**Document segment:**
This summary traces the history of Augustinian-inspired community living from Augustine's day through to the thirteenth century, and then looks in summary at the history of the Order of Saint Augustine.
The beginning of the Order of Saint Augustine as it exists today is firmly anchored in the actions of Pope Alexander IV in the year 1256. In earlier times it was proposed that the Order of Saint Augustine in some way traced back in an unbroken line to the time of the disciples of Augustine, if not even to Augustine himself. These assertions were enhanced by a number of medieval legends, including those compiled by four fourteenth-century Augustinian authors who became influential
Many of the legends that they repeated are now accepted to have been either historically exaggerated or even fictitious. Even so, what is known about the living of the Rule of Augustine from the time of the death of Augustine in 430 until the Order of Saint Augustine began to exist in its present form in the year 1256? Modern historians agree that an unbroken line of communities from Augustine in the year 400 to Europe in 1256 did not happen.

**Data listing:**

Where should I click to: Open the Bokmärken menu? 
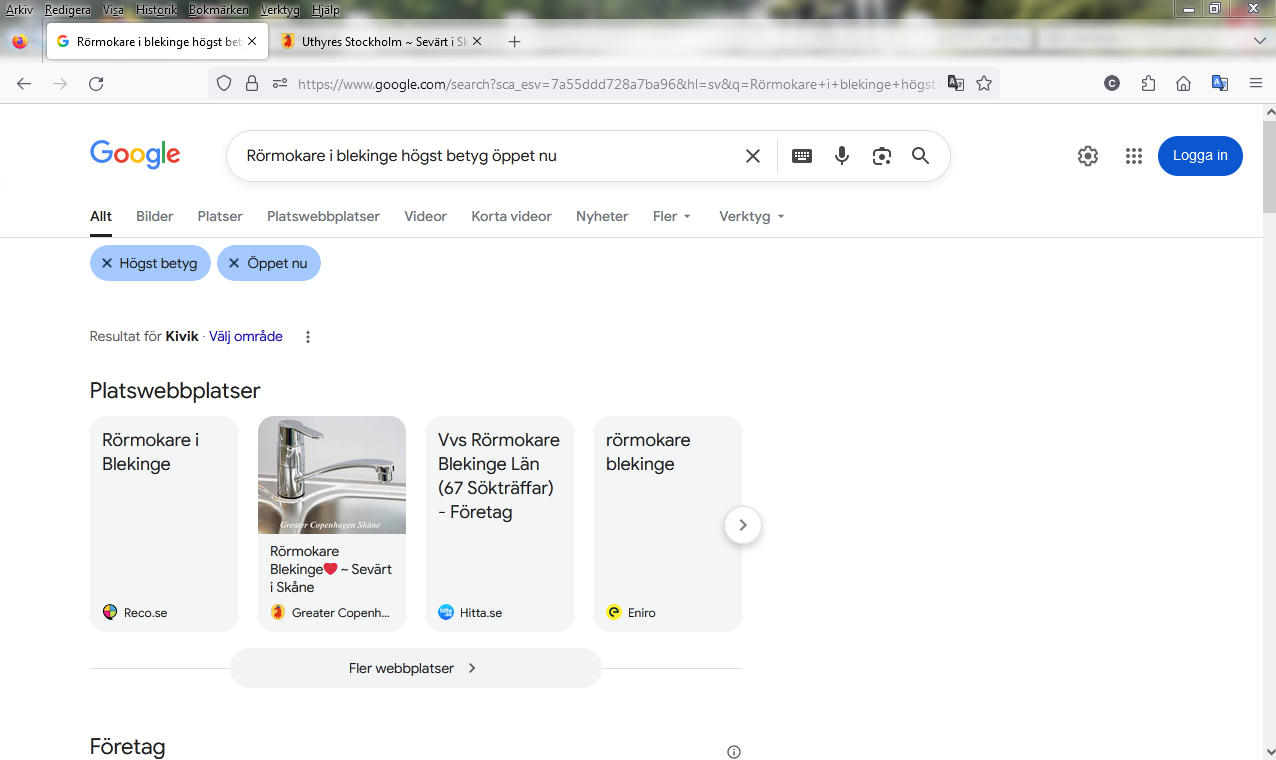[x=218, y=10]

* * *

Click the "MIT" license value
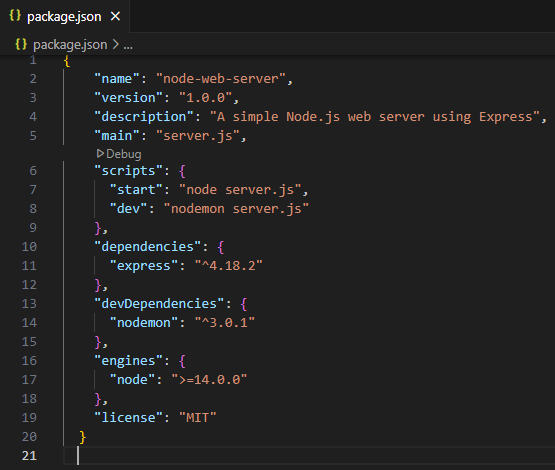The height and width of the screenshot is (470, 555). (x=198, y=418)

...

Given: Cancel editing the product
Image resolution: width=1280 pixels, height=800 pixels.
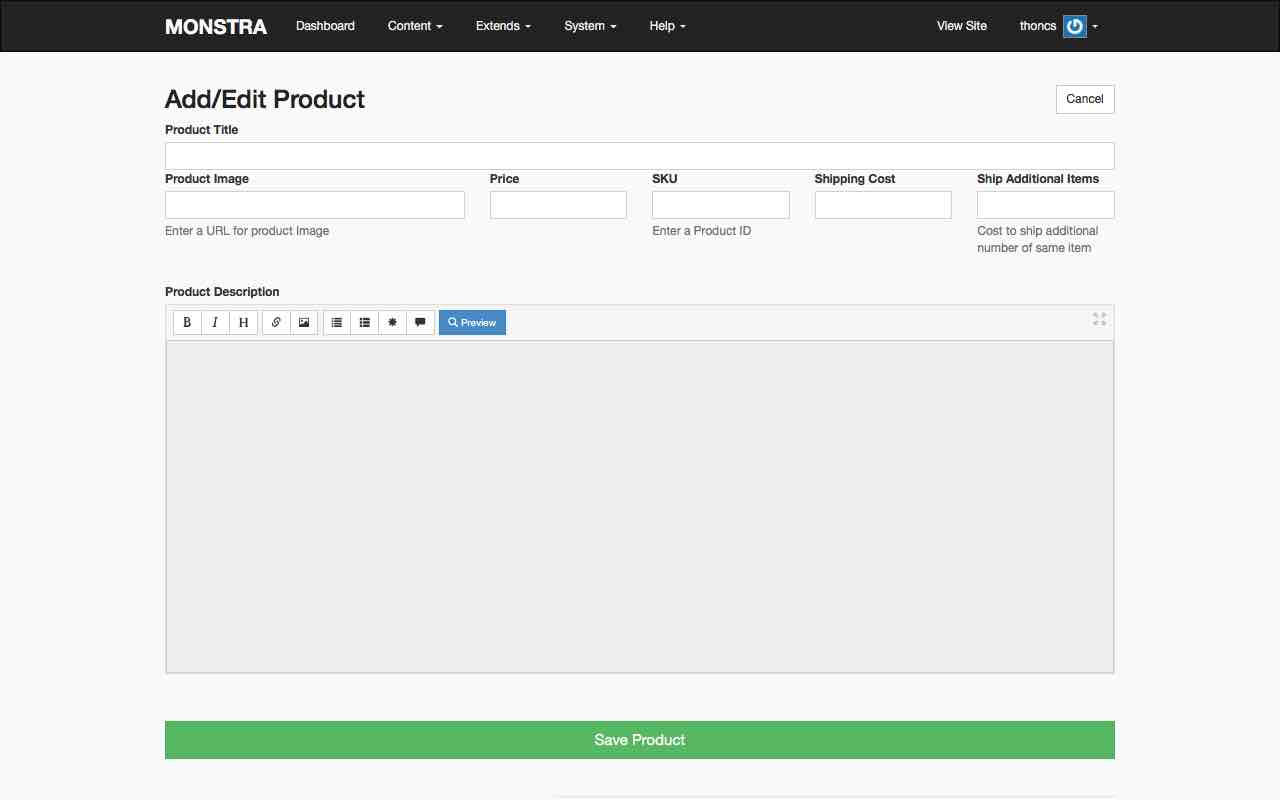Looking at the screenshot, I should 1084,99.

**Exercise instructions:**
a – Copy the Augustinian history summary from "This summary traces" to "of Saint Augustine.".
b – According to the Augustinian history summary, why is the old claim that the Order of Saint Augustine goes back in an unbroken line to Augustine's disciples no longer accepted?

**Expected outputs:**
a –
This summary traces the history of Augustinian-inspired community living from Augustine's day through to the thirteenth century, and then looks in summary at the history of the Order of Saint Augustine.

b – The claim was supported by medieval legends, including ones compiled by four fourteenth-century Augustinian authors, and many of those legends are now accepted as either historically exaggerated or fictitious. Modern historians agree that there was no unbroken line of communities from Augustine in the year 400 to Europe in 1256.